Voyager, est-ce fuir ? « Un mythe !, poursuit-il. Des personnes peuvent rester ici, dans leurs pantoufles, et être constamment en fuite. Voyager permet une introspection, un miroir de soi qui impose un regard intérieur et des remises en question. Tout le contraire d’une fuite. »

Le choc de la rentrée

Au retour d’un voyage, environ la moitié des gens vivent une réinsertion difficile, qui va parfois jusqu’à la détresse. Qu’ils partent six mois ou une semaine.

Claire, une voyageuse de 43 ans, a l’habitude des retours, mais c’est un séjour d’une semaine seulement à Venise qui lui a fait vivre le plus pénible. « Je suis partie seule, et cette ville s’est vraiment imprégnée en moi. C’est comme faire un beau rêve et se réveiller brusquement pour se rendre compte que ce n’était qu’un rêve. Maintenant, je suis démotivée. Après seulement sept jours en voyage. »

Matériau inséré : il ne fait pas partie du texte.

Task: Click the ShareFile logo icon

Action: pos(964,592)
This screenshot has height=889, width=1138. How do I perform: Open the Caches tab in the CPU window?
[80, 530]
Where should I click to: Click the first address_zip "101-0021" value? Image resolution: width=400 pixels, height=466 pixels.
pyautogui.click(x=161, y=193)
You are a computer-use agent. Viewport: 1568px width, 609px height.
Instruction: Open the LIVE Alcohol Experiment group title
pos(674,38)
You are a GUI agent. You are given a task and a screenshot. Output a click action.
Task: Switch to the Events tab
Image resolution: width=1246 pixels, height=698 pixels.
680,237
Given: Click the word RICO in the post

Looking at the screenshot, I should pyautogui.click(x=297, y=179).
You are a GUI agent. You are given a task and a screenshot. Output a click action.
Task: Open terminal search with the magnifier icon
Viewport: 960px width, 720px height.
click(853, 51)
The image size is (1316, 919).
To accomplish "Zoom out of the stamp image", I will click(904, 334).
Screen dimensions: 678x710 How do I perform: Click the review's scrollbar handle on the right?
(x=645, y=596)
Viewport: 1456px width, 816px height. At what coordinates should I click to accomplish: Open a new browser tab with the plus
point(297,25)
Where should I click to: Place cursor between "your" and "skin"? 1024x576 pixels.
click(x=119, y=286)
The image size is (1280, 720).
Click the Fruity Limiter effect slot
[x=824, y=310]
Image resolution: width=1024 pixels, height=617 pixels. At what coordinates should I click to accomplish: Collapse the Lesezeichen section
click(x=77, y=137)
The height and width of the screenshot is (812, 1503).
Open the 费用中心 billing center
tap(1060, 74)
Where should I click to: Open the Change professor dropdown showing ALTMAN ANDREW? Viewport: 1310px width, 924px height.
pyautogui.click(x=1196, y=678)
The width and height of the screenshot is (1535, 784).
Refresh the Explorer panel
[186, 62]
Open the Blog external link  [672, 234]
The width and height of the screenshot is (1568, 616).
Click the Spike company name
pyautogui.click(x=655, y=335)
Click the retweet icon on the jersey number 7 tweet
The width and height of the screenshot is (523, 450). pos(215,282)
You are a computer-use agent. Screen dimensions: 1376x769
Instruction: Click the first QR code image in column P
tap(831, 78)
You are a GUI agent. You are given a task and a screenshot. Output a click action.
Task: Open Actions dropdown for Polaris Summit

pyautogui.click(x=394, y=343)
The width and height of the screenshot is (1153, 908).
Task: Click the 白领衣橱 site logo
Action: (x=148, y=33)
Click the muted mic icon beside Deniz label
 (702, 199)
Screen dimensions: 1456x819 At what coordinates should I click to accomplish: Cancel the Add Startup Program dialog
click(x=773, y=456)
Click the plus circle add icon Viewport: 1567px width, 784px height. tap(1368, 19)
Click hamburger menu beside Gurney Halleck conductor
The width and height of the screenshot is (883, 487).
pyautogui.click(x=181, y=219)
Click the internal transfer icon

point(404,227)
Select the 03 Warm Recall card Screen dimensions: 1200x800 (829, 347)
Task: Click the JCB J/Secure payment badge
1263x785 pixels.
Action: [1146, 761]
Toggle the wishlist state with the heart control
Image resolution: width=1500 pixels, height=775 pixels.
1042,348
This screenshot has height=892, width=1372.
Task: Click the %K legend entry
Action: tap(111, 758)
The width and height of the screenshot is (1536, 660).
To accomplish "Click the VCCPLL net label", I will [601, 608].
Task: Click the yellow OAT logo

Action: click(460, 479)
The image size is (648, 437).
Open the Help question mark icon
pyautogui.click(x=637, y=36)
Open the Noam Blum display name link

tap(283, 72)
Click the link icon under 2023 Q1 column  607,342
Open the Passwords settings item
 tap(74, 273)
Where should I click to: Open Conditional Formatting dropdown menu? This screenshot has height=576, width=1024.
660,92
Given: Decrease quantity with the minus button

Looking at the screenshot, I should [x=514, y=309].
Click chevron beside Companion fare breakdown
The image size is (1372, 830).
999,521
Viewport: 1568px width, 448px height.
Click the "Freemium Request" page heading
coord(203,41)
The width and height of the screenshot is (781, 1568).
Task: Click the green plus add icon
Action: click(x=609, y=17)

Et ce n’est pas parce qu’on déteste notre vie ici qu’on ressent le blues du voyage. « À l’étranger, nous sommes différents : plus ouverts, curieux, sociables. Au retour, ces dispositions tombent à plat. Nos perceptions et nos valeurs peuvent changer. Et c’est cette rencontre avec nous-mêmes qui est parfois difficile à accepter », précise M. Bernier.

Bien regagner ses pénates

Prendre la poudre d’escampette aussitôt rentré permet-il d’apaiser le tiraillement du retour au bercail ? M. Bernier, qui est aussi l’auteur de La rupture amoureuse (éditions Eyrolles), compare le retour de voyage à une peine d’amour. « Cela peut faire du bien d’avoir une liaison temporaire pour passer à travers une rupture. Mais il est préférable de régler cette première séparation avant de se lancer dans autre chose. Même chose pour le voyage. Si tu pars vite au Mexi­que alors que tu es encore habité par l’Afrique, tu ne profiteras pas véritablement du Mexique. Il faut se dégager de notre expérience précédente avant d’en commencer une autre. »

Parmi les conseils pour adoucir l’atterrissage, le psychologue propose de planifier son retour… avant le départ : un plan de carrière, des projets créatifs, un budget raisonnable (il faut éviter de revenir sans le sou !) ou des activités comme un week-end avec des gens qu’on aime.

Parler de son séjour peut être réconfortant aussi, mais pas avec n’importe qui. « Montrer l’album photos d’un séjour magnifique à un oncle qui le feuillette en une minute, le nez en l’air, peut être décevant. Au contraire, prendre un café avec un autre globe-trotteur qui a vu le même pays que vous est une option facile à réaliser et agréable. »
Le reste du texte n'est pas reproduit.